Hexagone Express

Alexandre Djouhri, Genève et le «système français»

OPINION. Quels secrets d’Etat ont permis à l’intermédiaire Alexandre Djouhri de tirer, depuis sa résidence genevoise, les fils de la politique française? «L’Affairiste», son excellente biographie qui sort cette semaine, ne répond malheureusement qu’en partie à la question

Le propre d’un intermédiaire, a fortiori «sulfureux», est qu’il cache une part d’ombre. Alexandre Djouhri, l’intermédiaire longtemps résident à Genève et aujourd’hui installé à Londres – en attente d’extradition vers la France – en est un parfait exemple.
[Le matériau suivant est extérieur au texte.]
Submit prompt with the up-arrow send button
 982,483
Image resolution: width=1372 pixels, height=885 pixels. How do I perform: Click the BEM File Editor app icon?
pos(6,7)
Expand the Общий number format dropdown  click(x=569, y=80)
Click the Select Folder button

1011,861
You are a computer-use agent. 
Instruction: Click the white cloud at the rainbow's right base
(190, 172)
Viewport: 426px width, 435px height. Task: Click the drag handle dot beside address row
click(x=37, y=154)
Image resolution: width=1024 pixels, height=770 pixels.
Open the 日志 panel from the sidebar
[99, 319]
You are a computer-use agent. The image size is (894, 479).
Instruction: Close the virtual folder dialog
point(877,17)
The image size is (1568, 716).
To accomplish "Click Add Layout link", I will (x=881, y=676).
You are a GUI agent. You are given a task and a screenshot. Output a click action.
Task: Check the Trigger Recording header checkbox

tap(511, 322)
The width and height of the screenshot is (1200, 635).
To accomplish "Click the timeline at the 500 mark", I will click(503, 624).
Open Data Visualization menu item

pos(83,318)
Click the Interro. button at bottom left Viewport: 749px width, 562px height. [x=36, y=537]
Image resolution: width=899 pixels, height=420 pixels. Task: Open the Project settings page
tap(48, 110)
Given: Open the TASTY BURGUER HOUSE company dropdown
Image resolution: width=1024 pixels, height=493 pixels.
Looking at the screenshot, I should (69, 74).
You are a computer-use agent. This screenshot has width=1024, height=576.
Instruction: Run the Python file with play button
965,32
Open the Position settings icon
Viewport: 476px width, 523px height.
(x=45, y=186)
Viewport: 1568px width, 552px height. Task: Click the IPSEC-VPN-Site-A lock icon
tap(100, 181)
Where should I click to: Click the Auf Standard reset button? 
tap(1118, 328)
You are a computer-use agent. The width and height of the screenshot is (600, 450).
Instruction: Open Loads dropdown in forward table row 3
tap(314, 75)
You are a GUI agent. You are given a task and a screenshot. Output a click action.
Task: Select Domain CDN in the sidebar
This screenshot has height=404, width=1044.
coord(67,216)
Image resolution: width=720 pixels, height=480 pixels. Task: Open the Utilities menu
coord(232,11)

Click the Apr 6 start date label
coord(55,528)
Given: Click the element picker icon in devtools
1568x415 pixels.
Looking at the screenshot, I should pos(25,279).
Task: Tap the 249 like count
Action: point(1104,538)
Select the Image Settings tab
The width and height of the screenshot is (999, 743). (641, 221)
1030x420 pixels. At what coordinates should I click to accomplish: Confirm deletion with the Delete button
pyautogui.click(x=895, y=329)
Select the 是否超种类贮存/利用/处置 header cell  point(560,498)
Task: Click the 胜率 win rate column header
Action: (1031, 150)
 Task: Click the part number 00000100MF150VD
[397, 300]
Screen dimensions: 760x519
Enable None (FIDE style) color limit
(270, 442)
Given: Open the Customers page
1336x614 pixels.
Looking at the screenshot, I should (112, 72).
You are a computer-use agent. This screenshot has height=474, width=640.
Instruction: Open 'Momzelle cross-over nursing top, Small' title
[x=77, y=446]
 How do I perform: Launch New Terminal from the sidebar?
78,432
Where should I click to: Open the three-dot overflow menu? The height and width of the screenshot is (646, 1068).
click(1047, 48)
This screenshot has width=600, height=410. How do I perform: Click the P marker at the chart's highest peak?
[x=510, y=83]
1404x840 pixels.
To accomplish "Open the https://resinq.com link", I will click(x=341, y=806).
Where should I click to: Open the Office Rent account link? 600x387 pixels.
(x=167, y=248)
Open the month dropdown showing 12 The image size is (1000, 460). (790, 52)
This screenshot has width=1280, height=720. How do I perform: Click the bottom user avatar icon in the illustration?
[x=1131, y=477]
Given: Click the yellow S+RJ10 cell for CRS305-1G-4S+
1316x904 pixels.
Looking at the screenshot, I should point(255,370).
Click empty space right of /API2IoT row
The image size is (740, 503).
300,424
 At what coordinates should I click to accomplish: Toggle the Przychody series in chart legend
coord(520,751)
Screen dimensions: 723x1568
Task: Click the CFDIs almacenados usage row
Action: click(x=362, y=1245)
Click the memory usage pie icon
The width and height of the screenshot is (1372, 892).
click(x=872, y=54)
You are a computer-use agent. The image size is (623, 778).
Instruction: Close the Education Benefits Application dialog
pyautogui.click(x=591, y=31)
L’Affairiste, l’enquête passionnante, publiée mercredi, qui lui est consacrée par les journalistes du Monde Joan Tilouine et Simon Piel, le confirme presque à chaque page. Le livre fourmille d’anecdotes sur le parcours hors norme de «Monsieur Alexandre», sa nouvelle identité embourgeoisée après avoir grandi à Sarcelles, dans la banlieue nord de Paris, sous son vrai nom: Ahmed Djouhri. Tout y est, ou presque, de l’association initiale dans une affaire de blousons de cuir avec Anthony Delon, fils de l’acteur (basé lui aussi à Genève), aux confidences de l’ancien premier ministre Dominique de Villepin, l’un de ses protégés et protecteurs. Le titre de l’ouvrage résume tout: la vie et la «carrière» d’Alexandre Djouhri furent rythmées par l’argent et l’influence. Connaître les puissants, ou prétendre les connaître pour écouler sa camelote ou ses conseils… Une recette vieille comme le monde.